**TEXTO DE LECTURA**
>>>

Góngora

El 23 de mayo de 1627 moría un extraño poeta, que fraguó el castellano a una temperatura altísima: Luis de Góngora. Su obra sigue hablándonos todavía.

Vaya un triple homenaje.

Primero, como introducción, algunas palabras de Federico García Lorca en su conferencia intitulada “La imagen poética de Luis de Góngora”:

“… A Góngora no hay que leerlo, sino estudiarlo (…)
Para él, una manzana es tan intensa como el mar, y una abeja, tan sorprendente como un bosque. Se sitúa frente a la Naturaleza con ojos penetrantes y admira la idéntica belleza que tienen por igual todas las formas. Entra en lo que se puede llamar mundo de cada cosa, y allí proporciona su sentimiento a los sentimientos que le rodean. Por eso le da lo mismo una manzana que un mar, porque sabe que la manzana en su mundo es tan infinita como el mar en el suyo. La vida de una manzana desde que es tenue flor hasta que, dorada, cae del árbol a la hierba, es tan misteriosa y tan grande como el ritmo periódico de las mareas. Y un poeta debe saber esto (…)
Es suntuoso, exquisito, pero no es oscuro en sí mismo. Los oscuros somos nosotros, que no tenemos capacidad para penetrar su inteligencia. El misterio no está fuera de nosotros, sino que lo llevamos encima del corazón (…)

Después dos de sus poemas. Son sobre el tiempo que fluye, irremediable:

MIENTRAS POR COMPETIR CON TU CABELLO…

Mientras por competir con tu cabello,
oro bruñido al sol relumbra en vano;
mientras con menosprecio en medio el llano
mira tu blanca frente el lilio bello; 

mientras a cada labio, por cogello. 
siguen más ojos que al clavel temprano;
y mientras triunfa con desdén lozano
del luciente cristal tu gentil cuello: 

goza cuello, cabello, labio y frente,
antes que lo que fue en tu edad dorada 
oro, lilio, clavel, cristal luciente, 

no sólo en plata o vïola tronchada
se vuelva, mas tú y ello juntamente
en tierra, en humo, en polvo, en sombra, en nada.


DE LA BREVEDAD ENGAÑOSA DE LA VIDA

Menos solicitó veloz saeta
destinada señal, que mordió aguda; 
agonal carro por la arena muda 
no coronó con más silencio meta, 

que presurosa corre, que secreta
a su fin nuestra edad. A quien lo duda, 
fiera que sea de razón desnuda, 
cada sol repetido es un cometa.

<<<

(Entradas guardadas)
>>>

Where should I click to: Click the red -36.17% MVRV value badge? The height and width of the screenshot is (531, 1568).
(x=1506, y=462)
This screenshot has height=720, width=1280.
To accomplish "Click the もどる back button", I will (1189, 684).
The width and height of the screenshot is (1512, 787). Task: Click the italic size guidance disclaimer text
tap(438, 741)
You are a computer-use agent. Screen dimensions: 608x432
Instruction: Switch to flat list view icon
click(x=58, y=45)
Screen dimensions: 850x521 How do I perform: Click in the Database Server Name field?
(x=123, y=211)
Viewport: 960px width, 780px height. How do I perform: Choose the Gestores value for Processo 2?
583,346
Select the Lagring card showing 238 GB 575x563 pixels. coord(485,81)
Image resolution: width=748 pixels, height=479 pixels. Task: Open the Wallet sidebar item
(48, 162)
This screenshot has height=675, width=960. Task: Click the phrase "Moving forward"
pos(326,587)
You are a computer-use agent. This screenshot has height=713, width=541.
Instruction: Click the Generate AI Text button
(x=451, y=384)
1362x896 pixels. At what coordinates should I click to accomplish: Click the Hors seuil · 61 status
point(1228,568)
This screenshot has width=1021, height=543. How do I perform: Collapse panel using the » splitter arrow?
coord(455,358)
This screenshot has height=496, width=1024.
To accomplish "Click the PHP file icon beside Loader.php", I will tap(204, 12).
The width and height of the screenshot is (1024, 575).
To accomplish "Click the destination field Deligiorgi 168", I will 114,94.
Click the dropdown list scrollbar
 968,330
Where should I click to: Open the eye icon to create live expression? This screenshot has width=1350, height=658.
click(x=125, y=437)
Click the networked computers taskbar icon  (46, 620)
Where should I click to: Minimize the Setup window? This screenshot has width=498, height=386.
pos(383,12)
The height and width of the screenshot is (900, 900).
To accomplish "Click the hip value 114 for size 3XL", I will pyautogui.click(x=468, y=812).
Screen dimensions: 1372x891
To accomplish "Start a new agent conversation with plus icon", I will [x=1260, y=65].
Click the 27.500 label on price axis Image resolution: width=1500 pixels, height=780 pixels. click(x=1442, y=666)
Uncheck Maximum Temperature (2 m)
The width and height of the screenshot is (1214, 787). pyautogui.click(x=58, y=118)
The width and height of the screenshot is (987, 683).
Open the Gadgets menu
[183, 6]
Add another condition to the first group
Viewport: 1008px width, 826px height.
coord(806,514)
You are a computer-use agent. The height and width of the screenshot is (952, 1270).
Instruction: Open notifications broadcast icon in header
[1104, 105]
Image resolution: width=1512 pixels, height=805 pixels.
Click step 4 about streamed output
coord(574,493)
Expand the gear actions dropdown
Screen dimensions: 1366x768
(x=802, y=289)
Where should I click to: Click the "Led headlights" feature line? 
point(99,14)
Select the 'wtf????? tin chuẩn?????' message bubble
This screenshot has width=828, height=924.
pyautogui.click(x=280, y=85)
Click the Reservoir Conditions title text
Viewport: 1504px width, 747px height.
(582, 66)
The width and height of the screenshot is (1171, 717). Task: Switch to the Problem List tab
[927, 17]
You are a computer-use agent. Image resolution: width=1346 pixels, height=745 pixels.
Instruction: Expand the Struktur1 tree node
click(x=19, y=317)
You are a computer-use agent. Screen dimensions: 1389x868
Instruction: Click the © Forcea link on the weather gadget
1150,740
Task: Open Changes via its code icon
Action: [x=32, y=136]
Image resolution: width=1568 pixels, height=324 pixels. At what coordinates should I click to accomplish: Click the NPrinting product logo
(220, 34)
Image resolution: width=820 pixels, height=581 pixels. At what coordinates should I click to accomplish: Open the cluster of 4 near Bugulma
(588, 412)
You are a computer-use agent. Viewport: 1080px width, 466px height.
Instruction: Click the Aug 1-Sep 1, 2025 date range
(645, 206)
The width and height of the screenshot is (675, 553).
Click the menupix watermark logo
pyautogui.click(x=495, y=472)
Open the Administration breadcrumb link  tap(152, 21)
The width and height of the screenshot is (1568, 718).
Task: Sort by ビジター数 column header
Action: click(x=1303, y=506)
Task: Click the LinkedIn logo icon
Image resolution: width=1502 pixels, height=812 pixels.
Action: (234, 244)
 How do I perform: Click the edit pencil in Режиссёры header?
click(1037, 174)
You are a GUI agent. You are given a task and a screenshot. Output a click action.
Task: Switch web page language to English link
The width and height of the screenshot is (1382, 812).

<<<

**EJERCICIO PROPUESTO 1**
Responde con datos del texto sobre Góngora:
(a) ¿En qué fecha murió Luis de Góngora?
(b) ¿Cuál es el título de la conferencia de Federico García Lorca citada?
(c) ¿Sobre qué tratan los dos poemas incluidos?
**EJERCICIO PROPUESTO 2**
Traduce al inglés esta oración del texto sobre Góngora: “Los oscuros somos nosotros, que no tenemos capacidad para penetrar su inteligencia.”
**EJERCICIO PROPUESTO 3**
Transcribe el fragmento del texto sobre Góngora que comienza con "goza cuello, cabello, labio" y continúa hasta "sombra, en nada.".

**SOLUCIÓN 1**
(a) El 23 de mayo de 1627.
(b) “La imagen poética de Luis de Góngora”.
(c) Sobre el tiempo que fluye, irremediable.

**SOLUCIÓN 2**
We are the obscure ones, for we lack the capacity to penetrate his intelligence.

**SOLUCIÓN 3**
goza cuello, cabello, labio y frente,
antes que lo que fue en tu edad dorada 
oro, lilio, clavel, cristal luciente, 

no sólo en plata o vïola tronchada
se vuelva, mas tú y ello juntamente
en tierra, en humo, en polvo, en sombra, en nada.